Identifying smart pointer types
Not every type is nullable: int _Nullable x;
is nonsense that we should continue to diagnose. So we need to identify the pointer-like types we do support.
The most important smart pointers are unique_ptr
and shared_ptr
from the C++ standard library. We would hard-code these names. I’m not sure about std::function
and would conservatively leave it out.
User-defined smart pointers are common too. Clang already knows about the [[gsl::Pointer]]
attribute for pointer-like objects, and I suggest we accept all classes marked with that as pointers.
Details: UBSan
To have -fsanitize=nullability
check smart pointer arguments and return values, we need to teach it how to check the nullness of a smart pointer value.
The most obvious thing is to find operator bool()
on the pointer class and synthesize a call to it. If such an operator doesn’t exist, we wouldn’t do any checking.
I’d leave it out of the initial scope though, to keep things small and because it needs slightly different expertise to write/review.
Details: pragma and completeness
Ideally, all pointers are annotated, most pointers are non-null, and we should limit the noise added by annotations. Clang has features to support this:
- The
#pragma clang assume nonnull
directive marks pointers as non-null by default within a region of code. - When only a subset of pointers in a header are annotated,
-Wnullability-completeness
will warn.
However I don’t think we should apply these features to smart pointers, at least for now:
First: because it would change the meaning of existing programs.
Second: it’s unclear how useful the pragma is for C++ code. It attaches _Nonnull
to parts of declarations in a helpful but somewhat at-hoc way, and ignores typedefs. This makes sense in C/Obj-C, but in C++ regularity and composition of types become more important.
We’d like to leave this out for now, continue to experiment with pragmas out-of-tree, and revisit later.
This allows the attribute for the chosen smart pointer types, and extends both the on-by-default nullptr
=> non-null warnings and the off-by-default nullable => non-null warnings to work with smart pointers.
Background on our work
We’ve been working on a static nullability checker and inference tool based on the clang dataflow framework. This has happened outside of llvm-project
in part so we can first get deployment experience to confirm the approach works.

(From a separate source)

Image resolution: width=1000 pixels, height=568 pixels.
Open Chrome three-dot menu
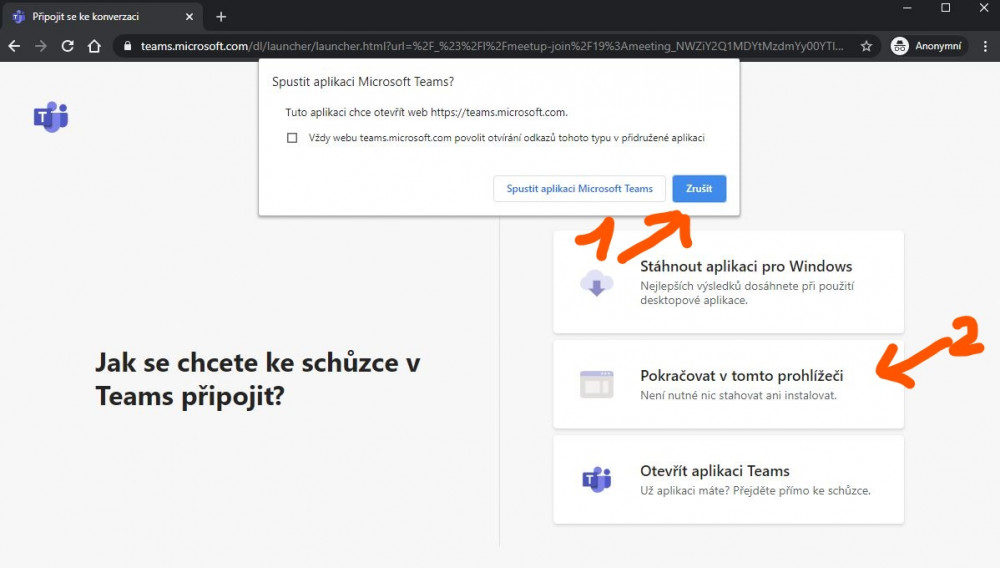coord(985,46)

We’re rolling this out to our internal C++ codebase, where we’ve chosen to spell these types absl::Nonnull<int*>
etc. Because of the lack of smart pointer support, these aliases currently expands to approximately[2] int * [[clang::annotate("nonnull")]]
rather than int * _Nonnull
.[3]
If these attributes are allowed on smart pointers, we can switch to them. This means we can benefit from nullability support in Sema and UBSan, and help extend UBSan to sanitize smart pointers. It also removes barriers to upstreaming our checker.

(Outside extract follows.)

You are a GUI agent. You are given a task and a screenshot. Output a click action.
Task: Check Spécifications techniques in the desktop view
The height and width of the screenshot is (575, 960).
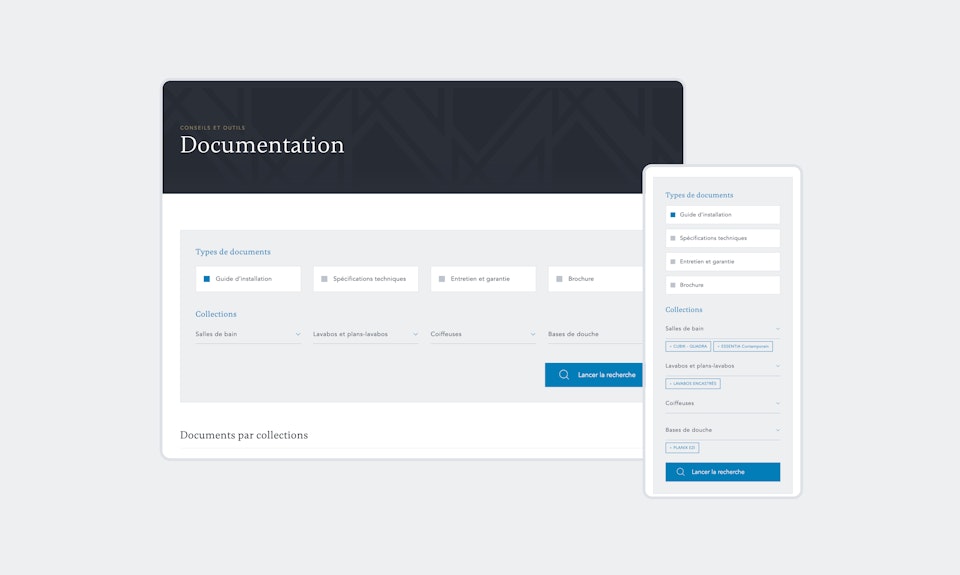[325, 279]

(“We” is @bazuzi @gribozavr @martinboehme @ymand and myself).
[1] There’s also _Null_unspecified
and _Nullable_result
, which are similar but less interesting, and [[gnu::nonnull]]
which I’m not proposing to touch.
[2] In fact annotate
goes on the type alias rather than the type itself, this just saves a few AST nodes.
[3] We can’t include _Nonnull
for raw pointers only, because specializing absl::Nonnull<T>
for different T
inhibits template argument deduction.